Software Isn't Dying. It's Growing Up.
How leader's should be thinking about their software stacks. It's not all going to be just AI agents talking each other. Software continues to be the backbone of strong, sustainable organisations.
Executive Summary: Software is not dead. AI is here and real. But the replacement narrative for software or for humans isn’t.
Three years post-ChatGPT, apps 4–50 in the App Store still aren’t AI apps—they’re just apps. Our complex and messy world demands simplifications, and apps continue to provide that.

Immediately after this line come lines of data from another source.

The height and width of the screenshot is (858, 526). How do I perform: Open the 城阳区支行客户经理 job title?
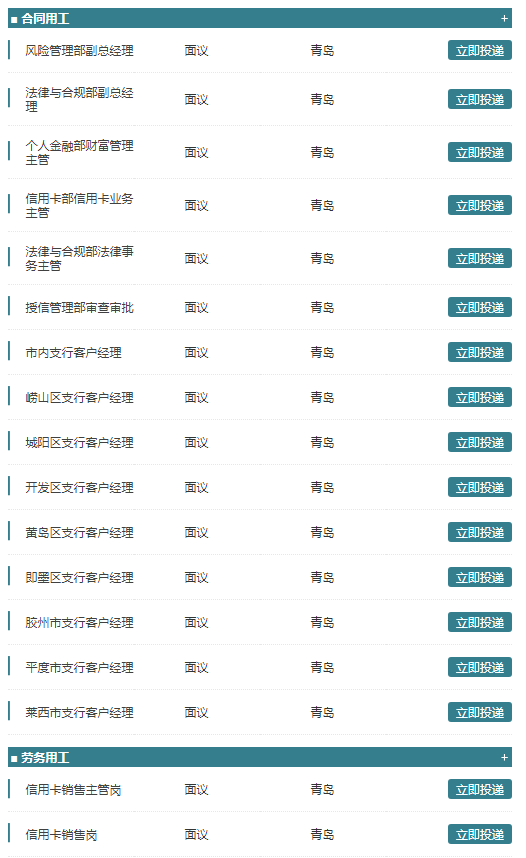(79, 443)
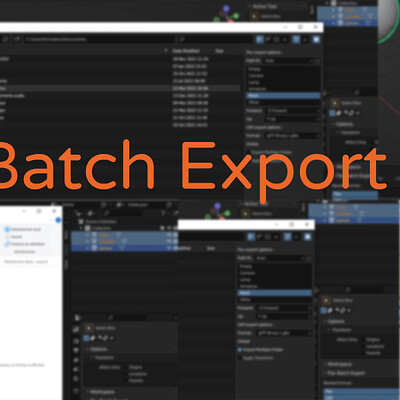Open the Forward axis dropdown in lower dialog

click(284, 308)
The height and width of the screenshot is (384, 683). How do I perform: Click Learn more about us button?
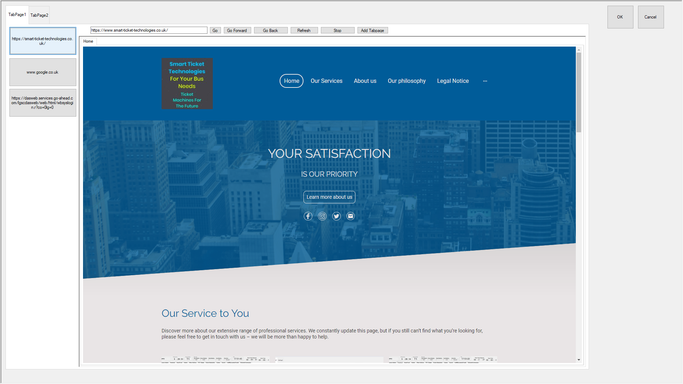pyautogui.click(x=329, y=197)
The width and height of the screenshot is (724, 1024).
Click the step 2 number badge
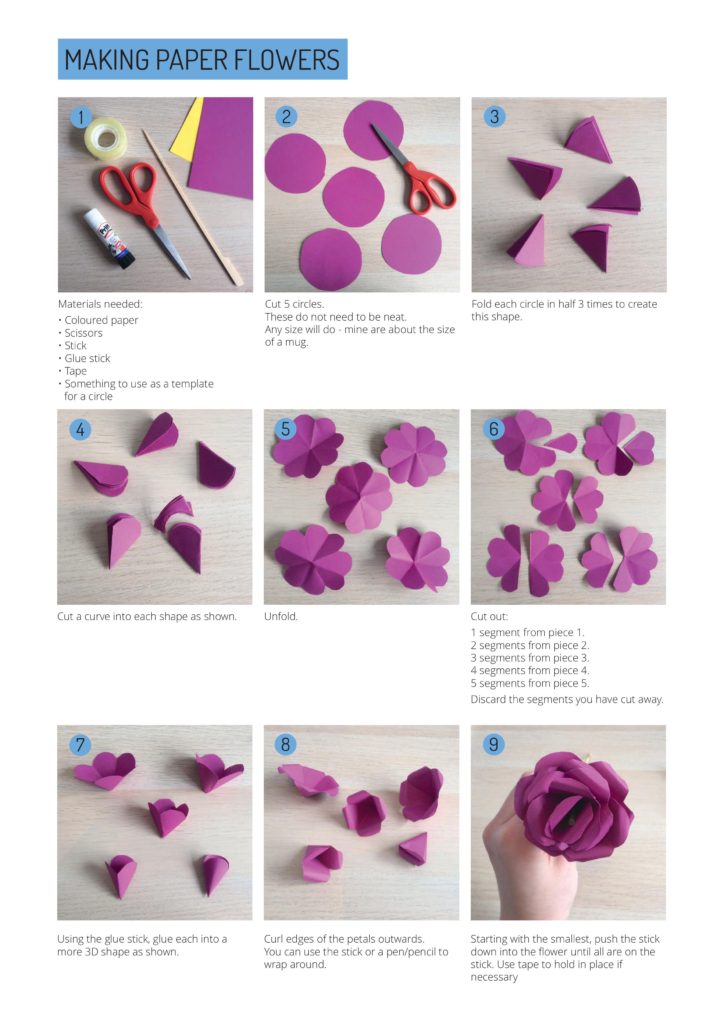(x=286, y=117)

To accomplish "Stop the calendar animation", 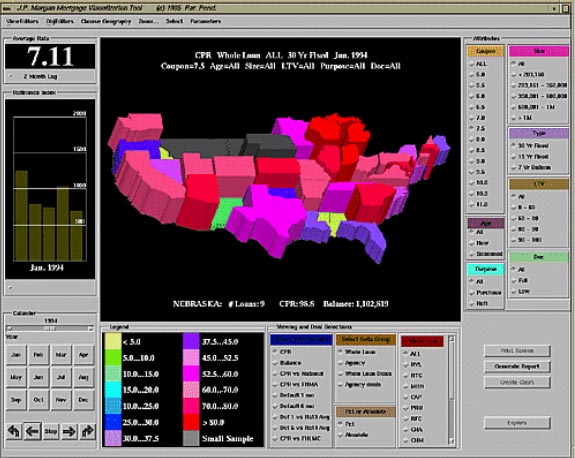I will 51,432.
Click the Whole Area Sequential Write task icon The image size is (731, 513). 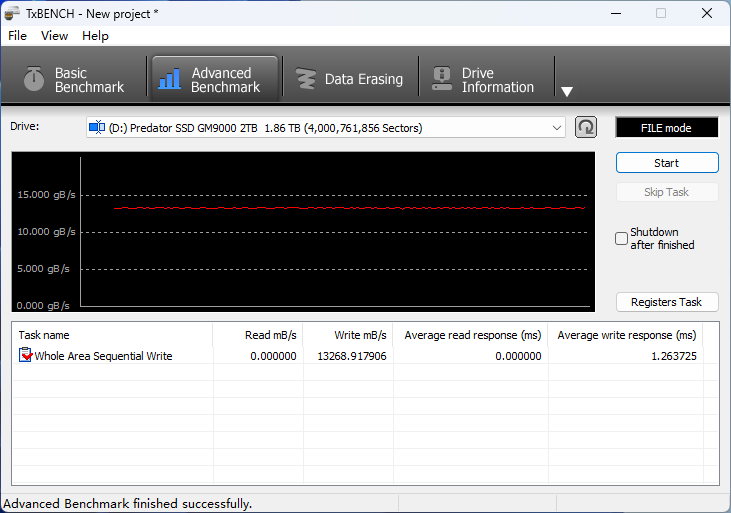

Since the first Jacquard loom in 1801, which required human operators to monitor and override, every wave of automation has introduced new abstractions of existing knowledge, which was framed as control surfaces for looms that required operators, autopilots that required pilots, and now AI will require new control surfaces.
Why? Because machines couldn’t and probably can’t be expected to be held accountable.
This automation cycle is part of a continuum. What is changing in this automation cycle? Only how this new control surface is built with AI.
What stays: Humans stay in control with new control surfaces. Call it Apps, SAAS, whatever you may.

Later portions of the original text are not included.